## Excerpt to read:
────────────────
The nation’s five business lobbies urged the legislature to resolve the deadlock as soon as possible at a press conference yesterday at the Korea Chamber of Commerce and Industry in downtown Seoul. From left: Kim Ki-mun, chairman of the Korea Federation of Small and Medium Business; Cho Suck-rai, chairman of the Federation of Korean Industries; Sohn Kyung-shik, chairman of the Korea Chamber of Commerce and Industry; Sakong Il, chairman of the Korea International Trade Association; and Lee Soo-young, chairman of the Korea Employers Federation. By Cho Mun-gyu

The nation’s three conservative political parties struck a deal yesterday to extend the grace period for the non-regular worker statute by 18 months, but liberal opposition lawmakers refused to endorse the plan.

“The Grand National Party will accept the Liberty Forward Party’s proposal to delay the implementation of the non-regular worker statute by a year and a half,” said GNP lawmaker Cho Won-jin, who represents the ruling party on the National Assembly’s Environment and Labor committee.

In a press conference yesterday morning, Cho said the party had made the decision because of fears that mass layoffs were becoming a reality. “If we do nothing about the situation, the problem will become even more serious,” Cho said.

However, lawmaker Kim Jae-yun, who represents the Democrats on the labor committee, rejected any discussions about delaying the statute. “The non-regular worker protection law has already taken effect, so extending the grace period is in violation of the constitution,” Kim said. “We will not participate in any negotiation about a delay. The three political parties’ deal is an illicit collusion.”

A slim chance of striking a deal, however, remained as GNP and DP deputy floor leaders agreed yesterday to hold a bilateral meeting between floor leaders of the two parties over the weekend to discuss the thorny issue.

Wednesday marked the two-year anniversary of the implementation of the non-regular workers’ law, which was intended to protect temporary, part-time and day-wage laborers. Non-regular workers who have worked in their posts for more than two years were to be offered a regular contract. Some companies sacked the vulnerable employees when the grace period ended.
────────────────
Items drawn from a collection
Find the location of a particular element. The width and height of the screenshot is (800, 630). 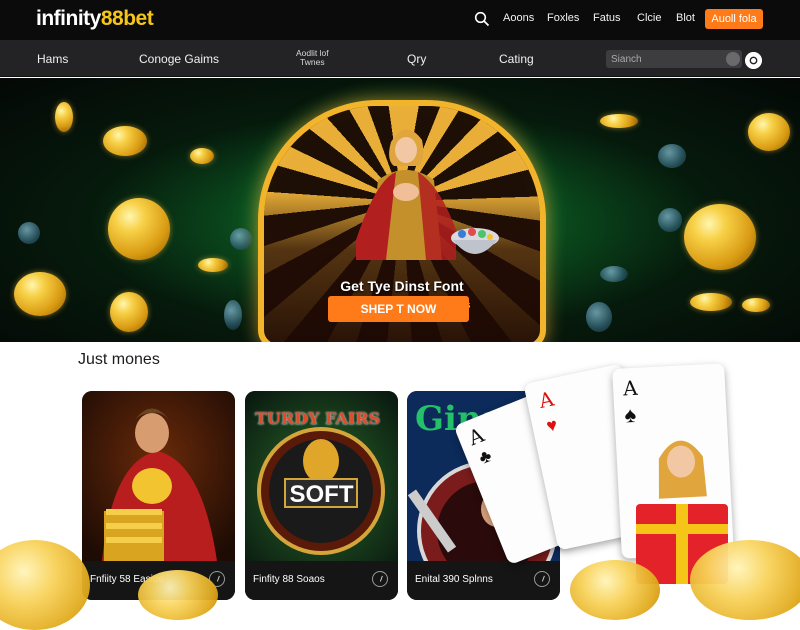

nav-item-casino-games: Conoge Gaims is located at coordinates (179, 59).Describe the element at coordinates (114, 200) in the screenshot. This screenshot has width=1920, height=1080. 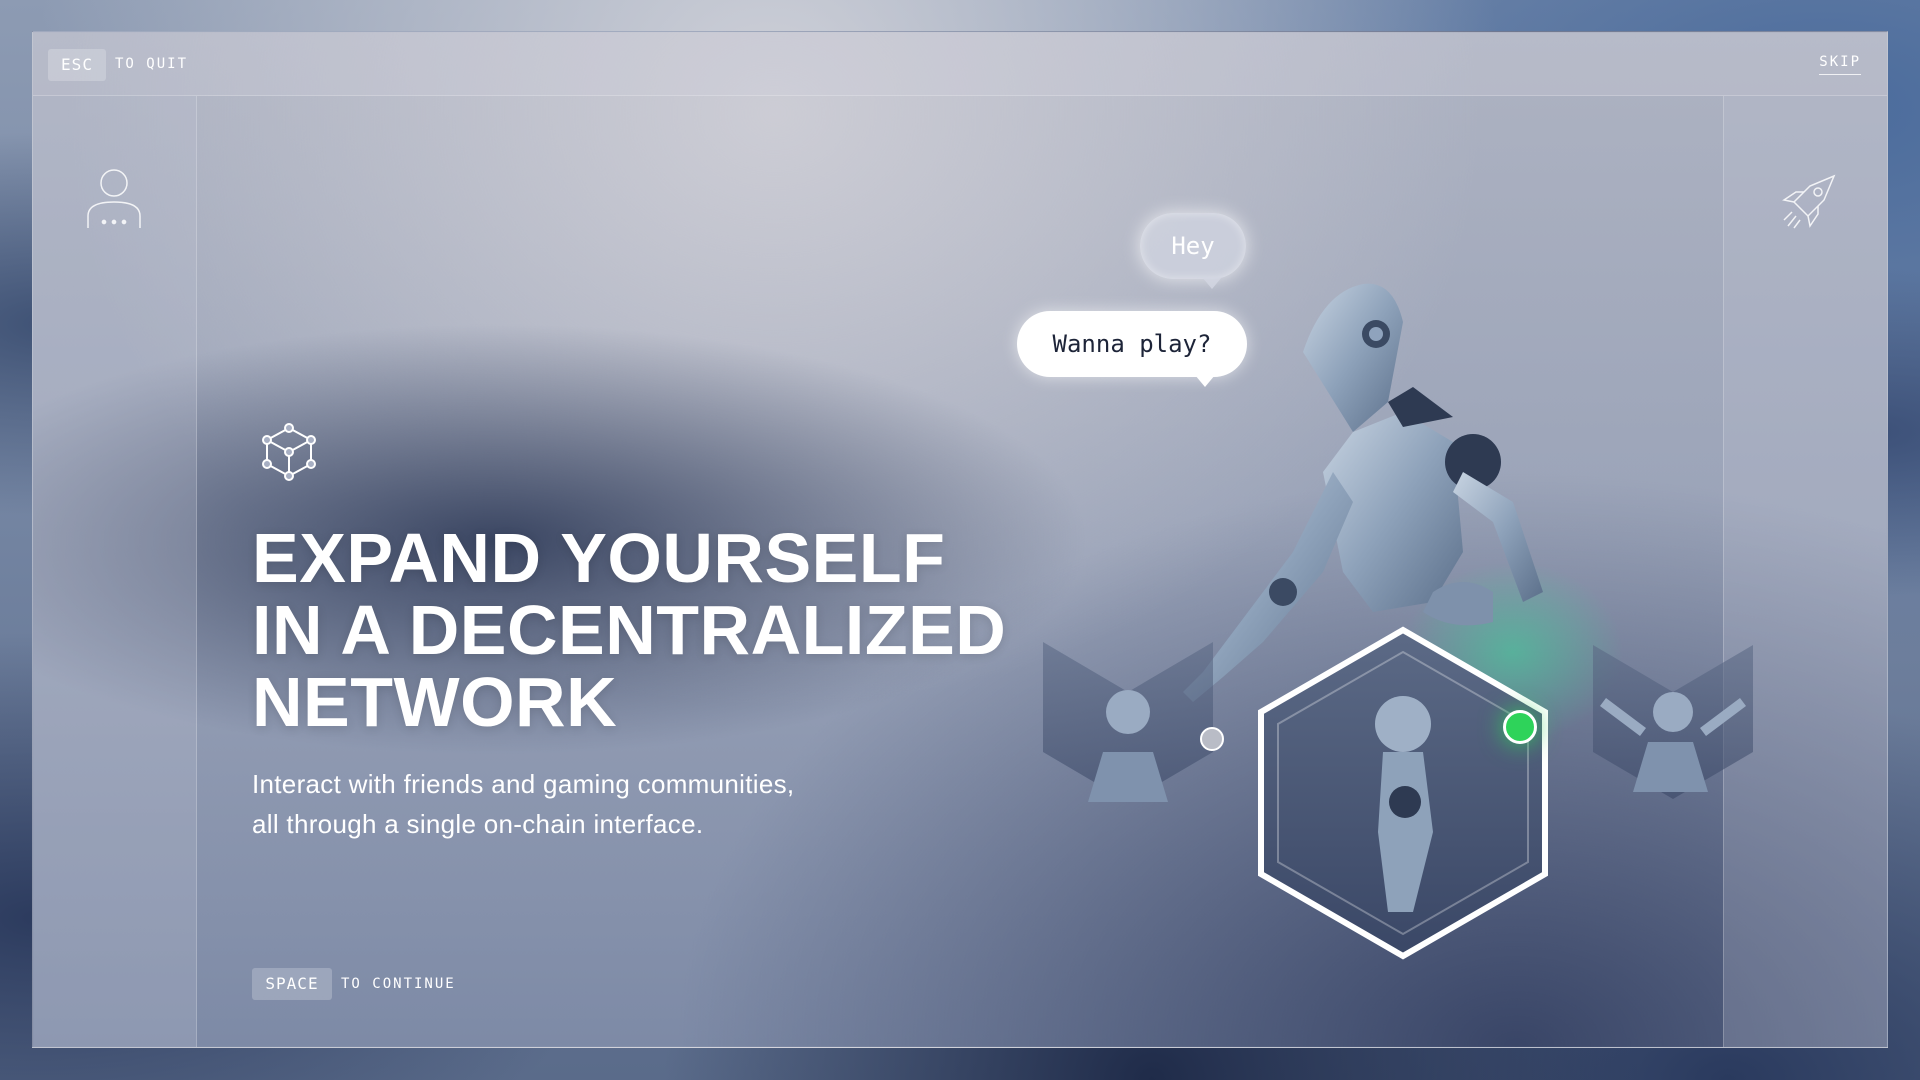
I see `user-profile-icon` at that location. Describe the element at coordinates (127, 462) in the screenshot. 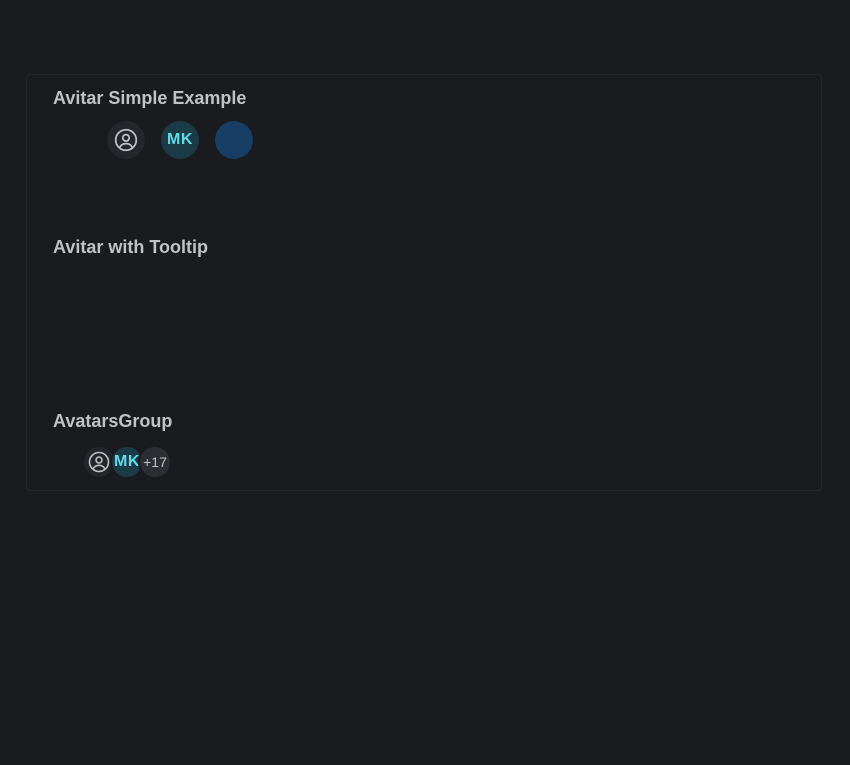

I see `group-avatar-initials-label: MK` at that location.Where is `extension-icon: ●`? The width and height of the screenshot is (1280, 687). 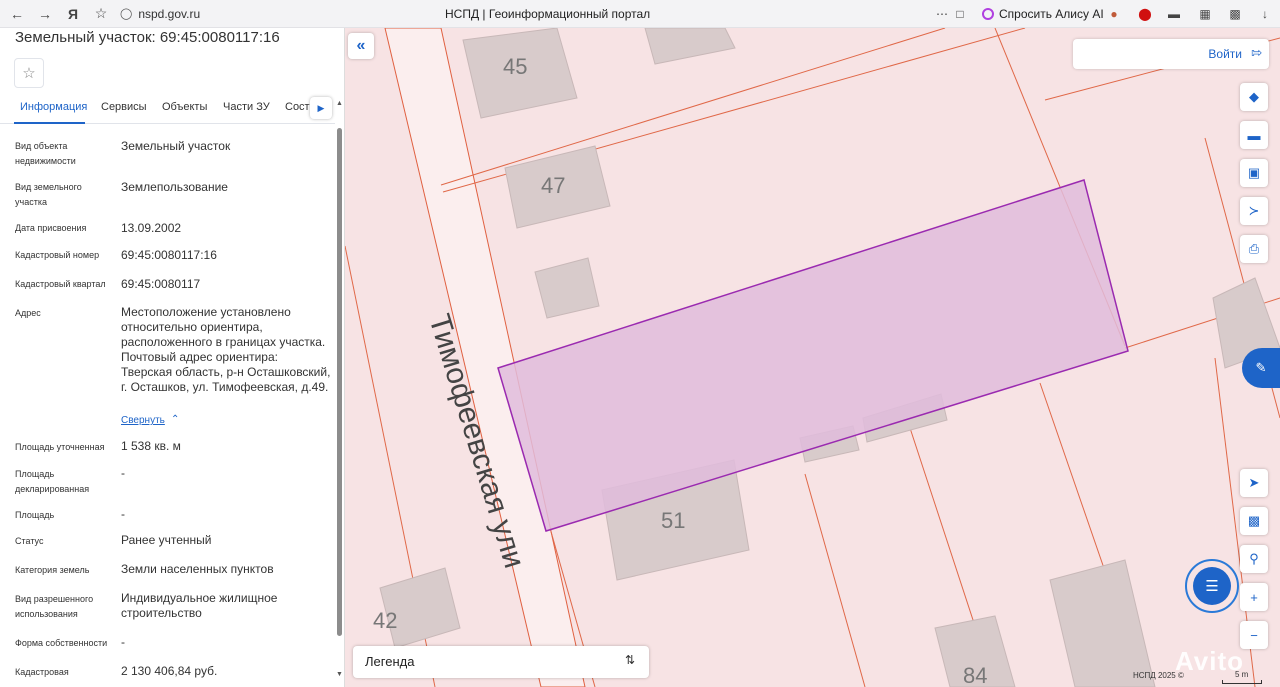
extension-icon: ● is located at coordinates (1114, 14).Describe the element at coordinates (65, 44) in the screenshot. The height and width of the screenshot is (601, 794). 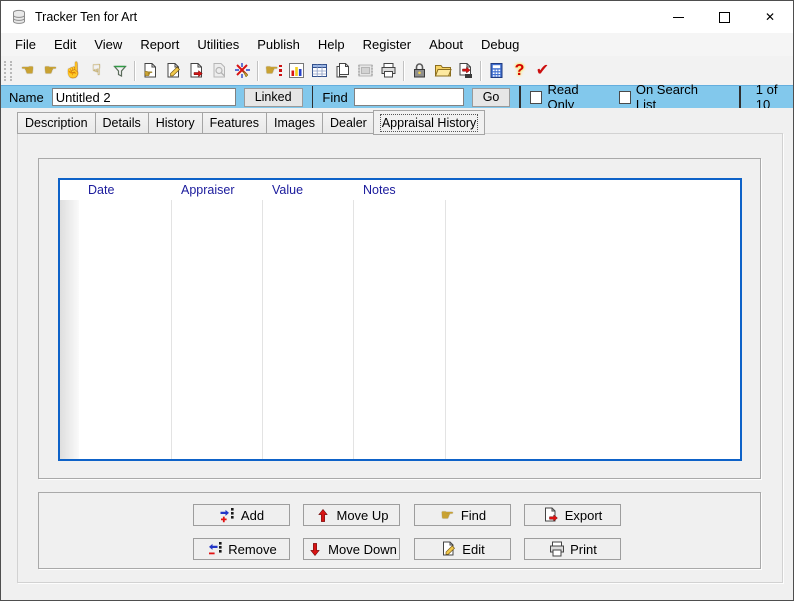
I see `menu-edit: Edit` at that location.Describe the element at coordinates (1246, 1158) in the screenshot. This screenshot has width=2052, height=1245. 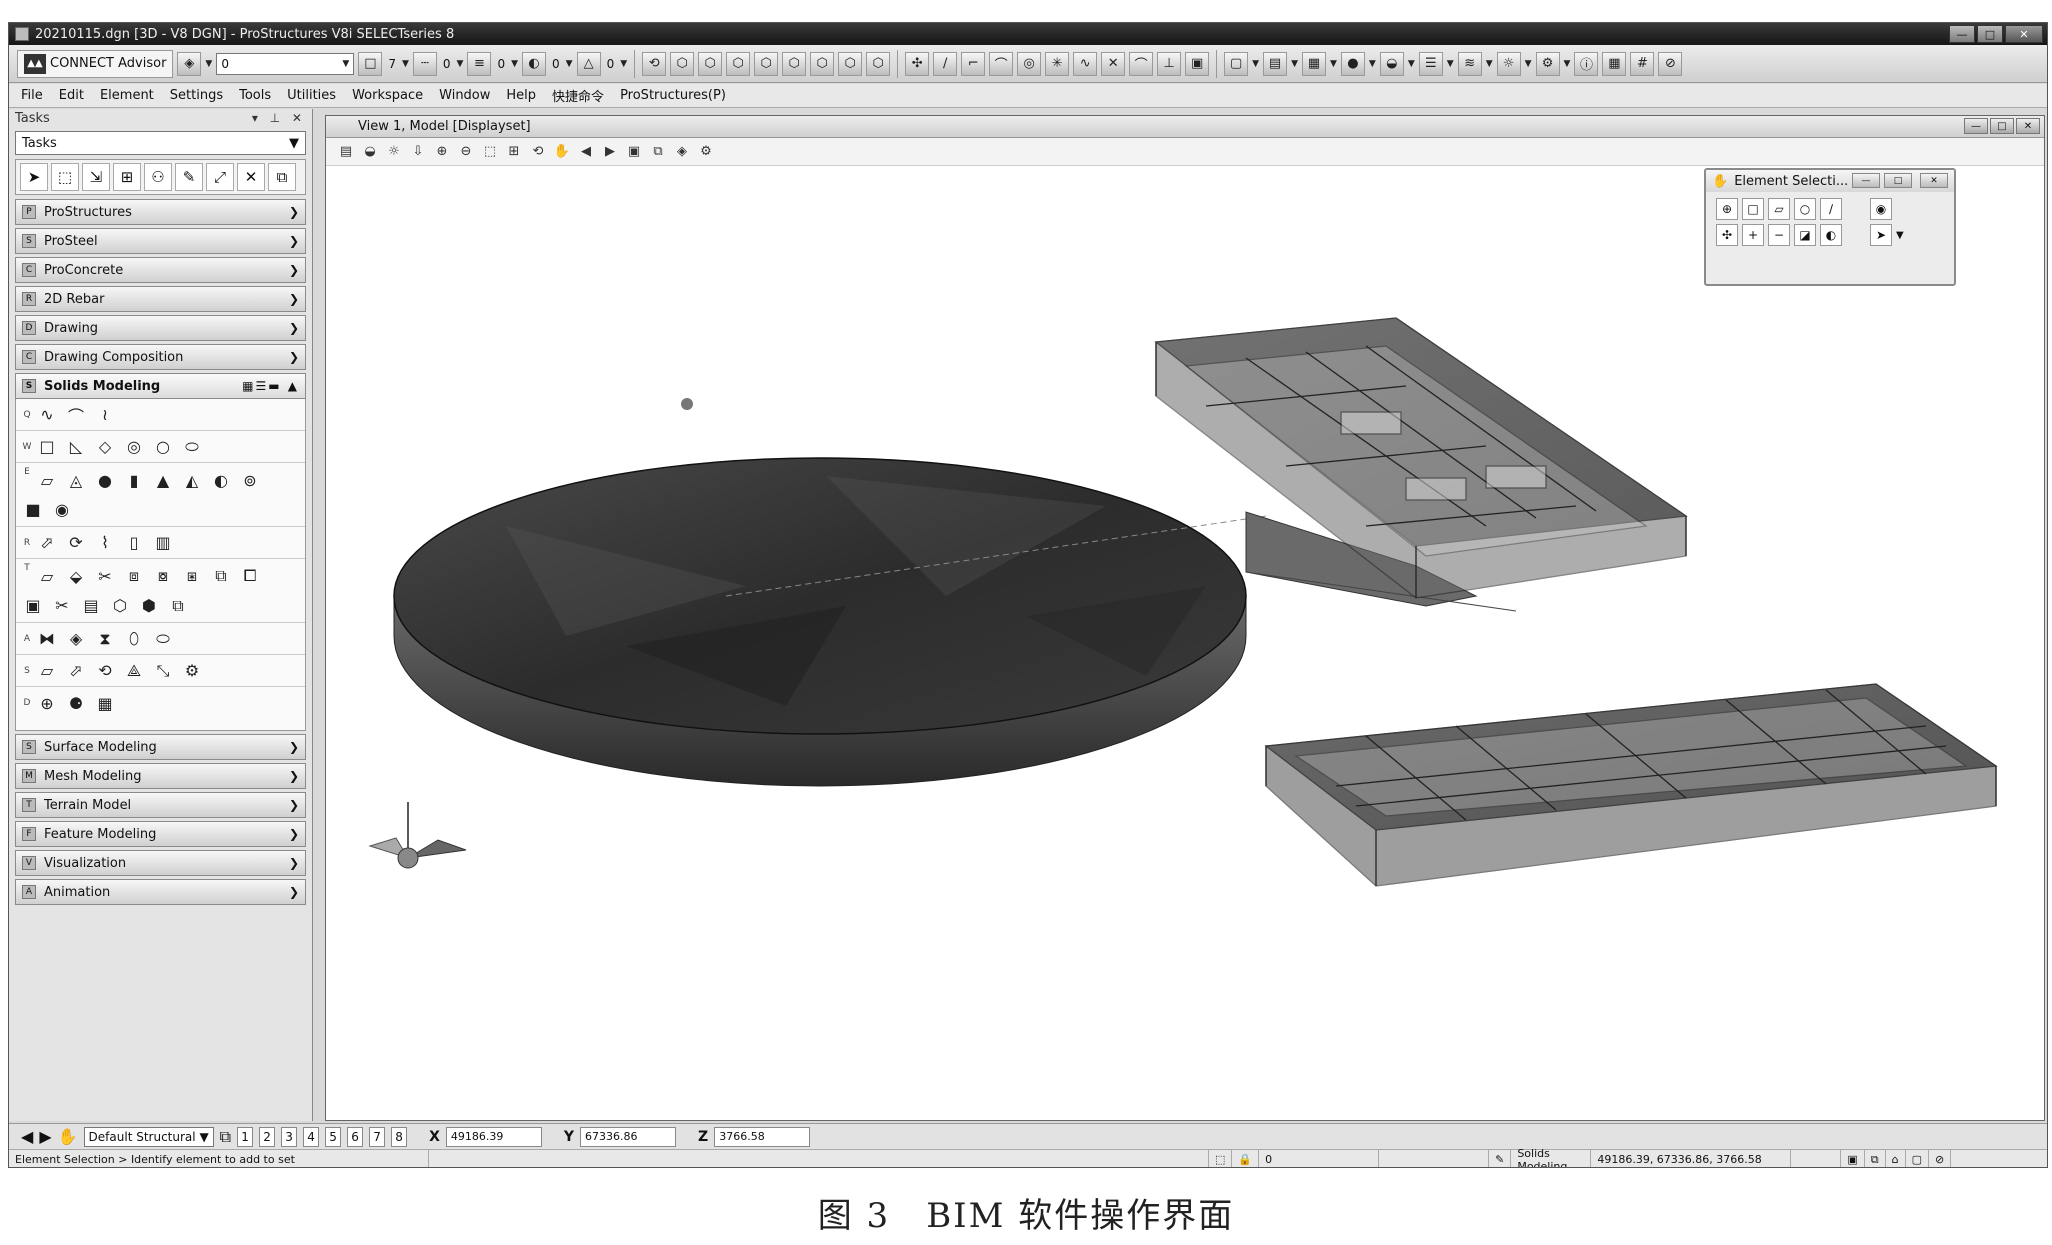
I see `lock-icon: 🔒` at that location.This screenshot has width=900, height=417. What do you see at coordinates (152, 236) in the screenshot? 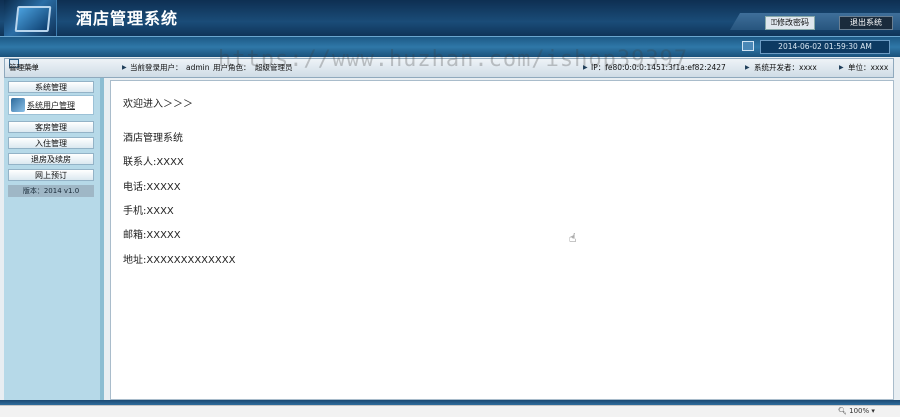
I see `email: 邮箱:XXXXX` at bounding box center [152, 236].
────────────────
## Things to do:
• 1. Write down, word for word, the part of the article about the non-regular worker statute that opens with the words containing "In a press conference" and closes with "the thorny issue.".
• 2. Answer these questions from the article about the non-regular worker statute.
(a) By how many months did the three conservative parties agree to extend the grace period?
(b) On which committee does Cho Won-jin represent the ruling party?
(c) Where did the five business lobbies hold their press conference?
Rely only on the article about the non-regular worker statute.

## Answers in order:
• 1.
In a press conference yesterday morning, Cho said the party had made the decision because of fears that mass layoffs were becoming a reality. “If we do nothing about the situation, the problem will become even more serious,” Cho said.

However, lawmaker Kim Jae-yun, who represents the Democrats on the labor committee, rejected any discussions about delaying the statute. “The non-regular worker protection law has already taken effect, so extending the grace period is in violation of the constitution,” Kim said. “We will not participate in any negotiation about a delay. The three political parties’ deal is an illicit collusion.”

A slim chance of striking a deal, however, remained as GNP and DP deputy floor leaders agreed yesterday to hold a bilateral meeting between floor leaders of the two parties over the weekend to discuss the thorny issue.

• 2.
(a) 18 months.
(b) The National Assembly's Environment and Labor committee.
(c) At the Korea Chamber of Commerce and Industry in downtown Seoul.